A) Top 20 ranked genes according to correlation between inferred transition probabilities to the high IFNL terminal state and their expression at 0 hrs. B) STRING database network analysis of the top 20 correlated genes, colored by annotated cellular pathways. Genes in red cluster are defined as associated with interferon responses while the yellow and green clusters are associated with IL-10 and apoptosis respectively. C) Quantification of the fraction of cells expressing candidate genes at 0 hrs. D) Expression counts (log10) of candidate genes at the 0 hrs timepoint.

Figure 4.. Intrinsic OASL is required for robust IFNL expression in response to IAV infection

A) Detection of IFNL in the supernatant of A549 cells transfected with siRNA targeting candidate genes for 48 hrs, followed by infection with H3N2 (MOI 1 NPEU/cell) for 16 hrs. B) Detection of active secreted IFNL and C) IFNL1 mRNA in siRNA-treated A549 cells infected at MOI 1 for 8 hpi. D) Detection of pSTAT1, NP, OASL, and $\beta$-Actin levels in A549 WT and STAT1−/− cells infected with H3N2 (MOI of 1 NPEU/cell) at 0, 8, and 16 hrs post-infection (hpi). E) Measurement of secreted functional IFNL in STAT1−/− A549 cells transfected with siRNA and infected at MOI 1 for 8 hpi. F) Quantification of IFNL1 expression in siRNA-treated A549 cells infected with H3N2 (MOI of 5 NPEU/cell) and subsequently incubated with cycloheximide (CHX) ($10\mu \mathrm{g}/\text{mL}$) for 8 hrs. G) Detection of levels of pSTAT1, NP, OASL, and $\beta$-Actin in A549 cells treated with CHX ($10\mu \mathrm{g}/\text{mL}$) or DMSO for 8 hrs. Data are shown as mean with SD; N = 9 (3 independent experiment with 3 replicates each). One-way ANOVAS with Dunnett’s multiple comparison tests were used for statistical analysis. Western blots are shown as a representative of three independent experiments.

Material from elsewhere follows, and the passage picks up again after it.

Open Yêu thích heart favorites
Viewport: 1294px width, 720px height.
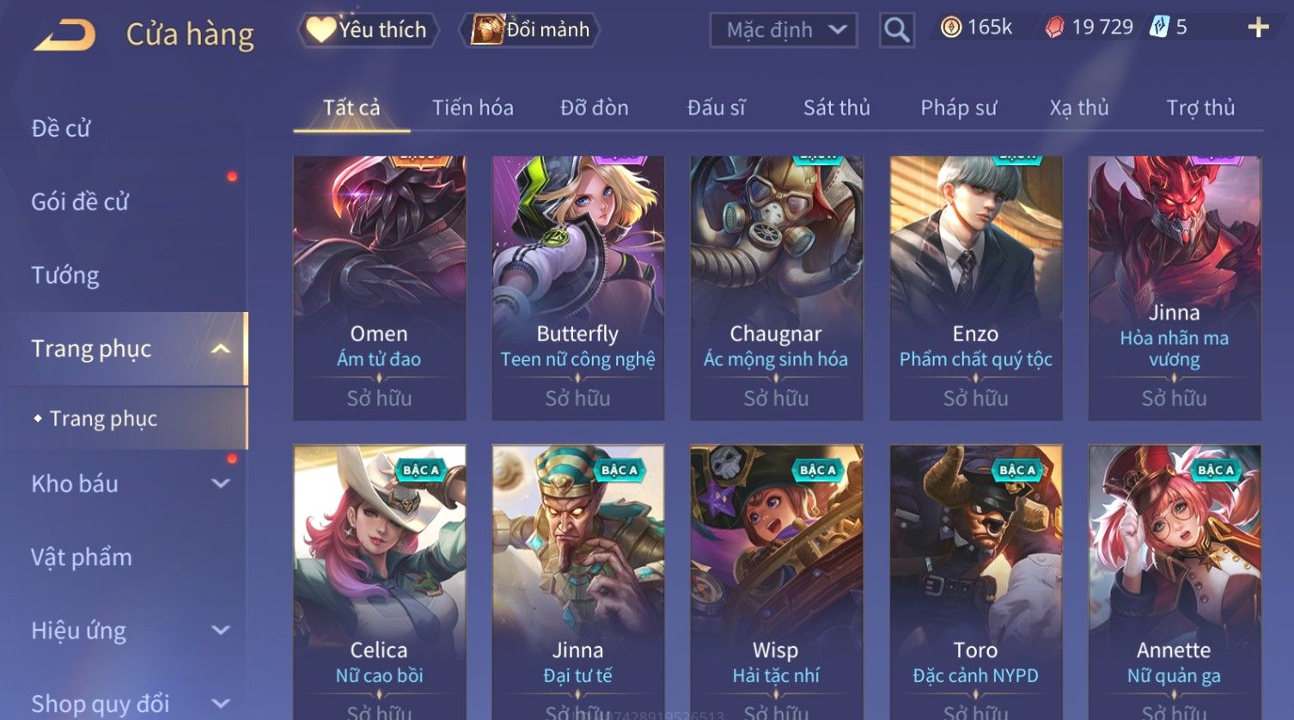click(368, 30)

Figure 5.. Identification of intrinsic ISGs in primary human bronchial epithelial cells by scRNA-seq

A) UMAP visualization of scRNA-seq data from HBECs, with cells labeled based on cell types. B) Proportion of cells expressing OASL, IFIT3, DDX60, ISG15, or IRF1 and C) expression counts divided by donor. D) The cell type composition of positive cells for each candidate gene separated and colored by cell types. E) Fraction of cells within each cell type expressing the candidate ISGs.